The Washington Christian Academy Library is comprised of approximately 6,500 titles for students in kindergarten through twelfth grade. The collection includes Newberry medal winning books from 1923 to the present and Caldecott winning picture books from 1939 to the present.
Our librarian strongly believes in the necessity of reading old books along with the new, following C.S. Lewis’ own advice that, “It is a good rule, after reading a new book, never to allow yourself another new one till you have read an old one in between.” Lewis cautions us that each age has its own perspective and by reading old books, we are corrected of the biases of contemporary society. Older children's books, for example, have dissimilar depictions of heroes, authority figures, and violence than many of today’s children’s books.
Our librarian encourages children to read the books that have stood the test of time and the works of authors who have influenced others to write well-loved books. George MacDonald, for example, was an inspiration to J.R.R. Tolkien, C.S. Lewis, Madeleine L'Engle and E. Nesbit. He was also a mentor to Lewis Carroll and convinced him to publish his first children’s book, Alice in Wonderland. G.K. Chesterton said of MacDonald’s book, The Princess and the Goblin, that it had "made a difference to my whole existence." The WCA library collection contains seven of MacDonald’s books, as well as the writings of other consummate children’s authors, such as J.M. Barrie, Lewis Caroll, L. Frank Baum, Louisa May Alcott, Hugh Lofting, and Lloyd Alexander.
Most children are no longer reading books that are one hundred years old or more, but many of these are the true gems of children’s literature, filled with creativity, lyrical language, and multifaceted characters. Students will be encouraged by the teachers and the librarian at WCA to become individuals who appreciate reading quality literature for the rest of their lives.

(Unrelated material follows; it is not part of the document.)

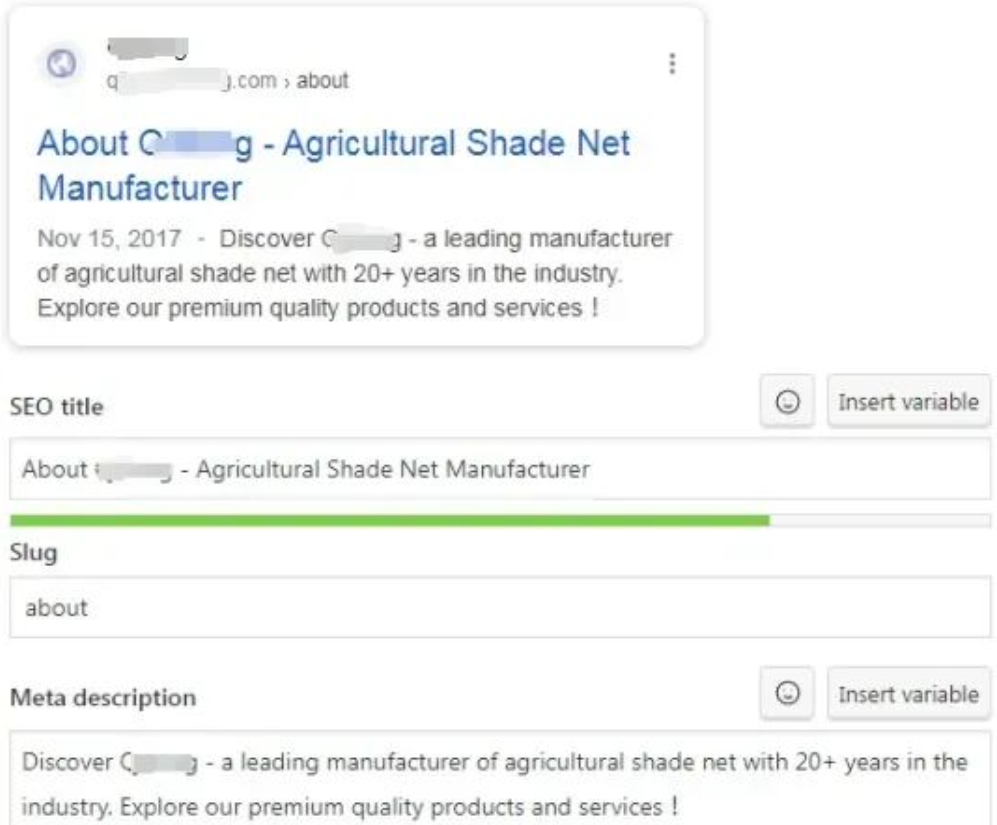Click the green SEO title length bar
Viewport: 997px width, 825px height.
pyautogui.click(x=390, y=521)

The library also subscribes to seventeen magazine titles. Younger children can enjoy Highlights and Your Big Backyard. Upper School students can read such titles as Popular Mechanics, World Magazine, and The Week. Diverse political perspectives demonstrate to students the various ways topics are packaged by the media. Students can clearly see this in political publications such as The National Review and Mother Jones. The Washington Post and The Wall Street Journal are also available for students and staff to peruse daily.
The library subscribes to a general knowledge database created by ProQuest LLC in order to help students learn how to access legitimate information through an internet gateway. Academic databases provide students with high-quality information in an electronic format. Students and parents can also access this academic database from their home computer if there is a connection to the internet. Students can access online encyclopedias, almanacs, maps, and articles on a wide range of subjects, such as sports, current events, health, and social issues.